The Spell Brigade Review — Chaotic Co-op Wizardry with Big Potential
A lively survivors-like co-op where friends become walking spell combos. Charming art, addictive loops and hilarious friendly-fire chaos — but it still needs more content and polish.
I jumped into The Spell Brigade expecting a cute Vampire Survivors-ish time with friends — and I left grinning, frustrated and oddly hopeful. Bolt Blaster Games nailed a silly, explosive core: stacking spells, infusions and revives creates moments of pure mayhem. It’s at its best when your team barely survives a hail of friendly spells and collapses into laughter. But beneath the charm there’s clear Early Access work left: balance, task RNG and more variety are the parts that’ll decide if this becomes a long-term go-to.
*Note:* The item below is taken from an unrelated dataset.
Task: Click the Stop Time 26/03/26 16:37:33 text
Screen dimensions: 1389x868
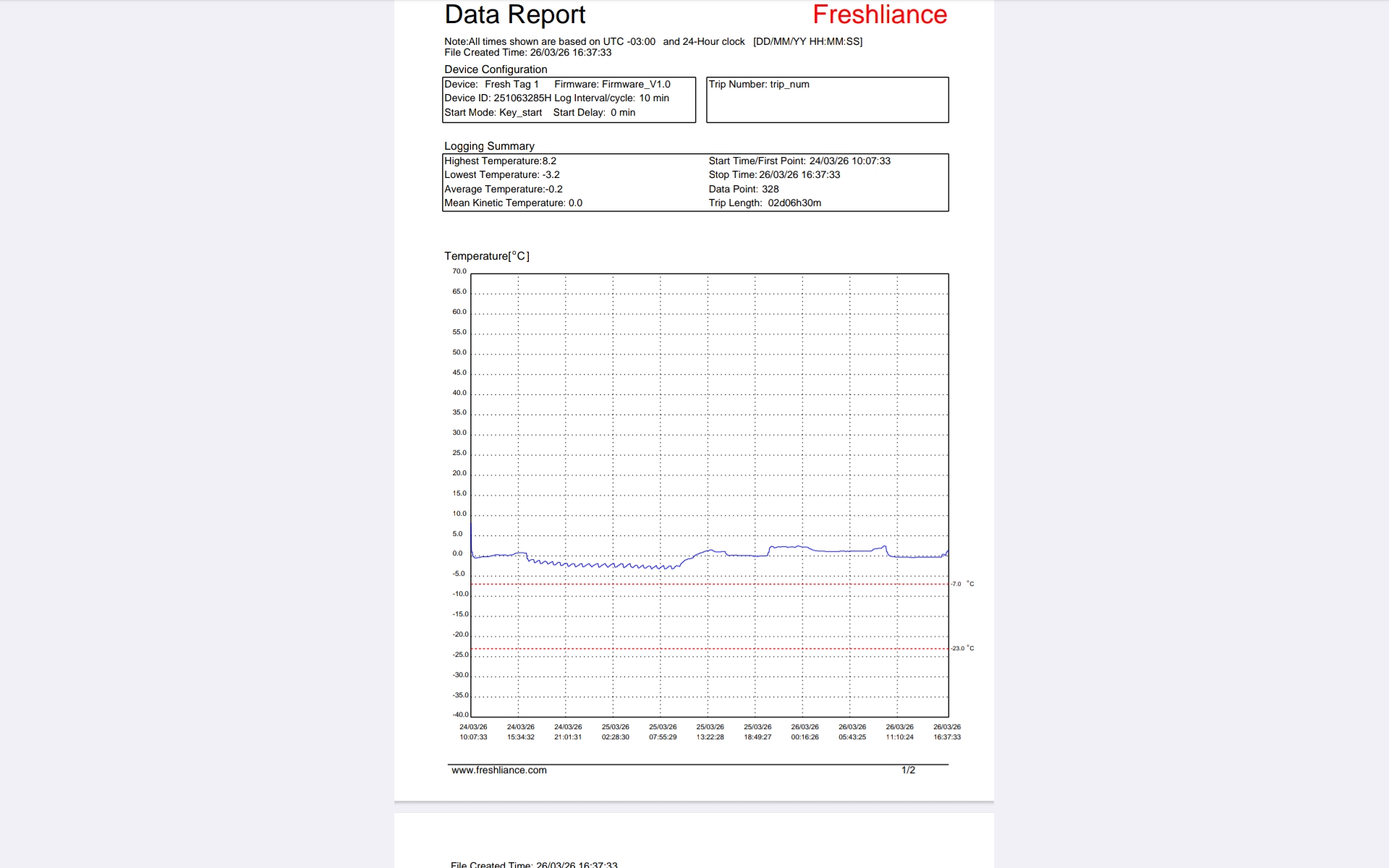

Dancing on the Edge of Friendly Fire
The Spell Brigade’s day-to-day loop is gloriously simple: pick a wizard, run around a colorful arena, smash objectives and watch spells multiply into glorious nonsense. Most of my time was spent juggling spell upgrades, elemental infusions and augments while trying not to accidentally vaporize my teammates — which, full disclosure, rarely happened. Movement is snappy enough, spell projectiles have satisfying impacts, and the friendly-fire mechanic turns standard co-op into a strategic riot: sometimes you heal a pal and sometimes you chain-explode them back into existence. Matches lean into the survivors-like loop of incrementally getting stronger until your single spell or combo becomes a screen-cleaning machine.
When Spells Meet Chaos (and Synergy)
The real hook is experimentation. Combining elements, relics and enchantments leads to broken, hilarious or surprisingly graceful outcomes. I’ve had Orb-splitting fire builds that melted bosses and other runs where I relied on crowd-control ice and utility augments to babysit objectives. Playing with friends amplifies this — one person’s massive beam paired with another’s area fire can make for emergent effects that feel custom-built. That said, the current infusion system sometimes feels basic; a lot of power comes from stacking multiplicative buffs rather than novel spell transformations. Still, the potential for intentional and accidental synergies is a core joy.
Objectives, Maps and the RNG Toothache
Objectives give structure beyond pure survival: herd beasts, clean goo, activate cores. I’ve loved the tension when an objective spawns and the team has to split focus, but RNG placement can be cruel — tasks spawning in lava or behind impassable terrain kills momentum. Some maps (Astral Riftlands gets singled out by the community) punish bad spawns with rivers, portals and bouncers that feel more annoying than inventive. More objective types and smarter spawn logic would dramatically improve the experience.
Presentation: Cute, Loud and Occasionally Frustrating
Visually it’s charming: whimsical wizards, bright effects and readable spell FX that sell each hit. Sound and music do a lot of heavy lifting for the game’s energy, though some players reported the soundtrack and SFX needing polish (I sometimes muttered the same complaint). Performance is generally solid on PC and Steam Deck—matches run smoothly unless Endless mode piles on so many effects that framerate dips appear on weaker machines. Accessibility options are basic but functional; a future focus on clearer stat descriptions and mid-run UI for augments would help new players a lot.
Progression: Fun but Shallow Right Now
Unlocks — new wizards, relics, enchantments — keep you coming back, but many players feel the long-term goals need spicing up. Achievements and unlockables exist, yet some are grind-heavy or RNG-locked, which can turn completion into a chore. If Bolt Blaster expands maps, bosses and meaningful post-run rewards, the loop will age far better.

The Spell Brigade is an endearing, chaotic co-op with a brilliantly fun core loop that already shines in short bursts and with friends. It’s not flawless — RNG, limited content and polish issues hold it back — but Bolt Blaster’s responsiveness and the foundation here mean it could become a modern coop classic with the right updates. Try it for co-op sessions or when you want a silly, experimental spell-slinging night with pals.








Pros
- Wild, satisfying co-op chaos with meaningful emergent moments
- Simple pick-up-and-play loop that's surprisingly addictive
- Lots of spell combinations and build creativity
- Runs well on a range of hardware, including Steam Deck
Cons
- Task RNG and some map mechanics can feel unfair
- Content depth — maps, bosses and rewards — needs expansion
- Occasional bugs and polish issues remain in places
Player Opinion
Players consistently praise the co-op loop and the joy of experimenting with spells. Many reviewers say matchmaking and friendly-fire interactions create hilarious moments and clutch saves; the hitbox feel and progression loop get repeated kudos. On the flip side, recurring criticism points at RNG-heavy objective placement, a lack of late-game content (more maps and bosses), and some grindy, RNG-locked achievements that frustrate completionists. Several users also reported occasional bugs and performance hits in endless mode, though others noted good Steam Deck support. If you enjoy Vampire Survivors-style loops but want team chaos, most players find this worth trying.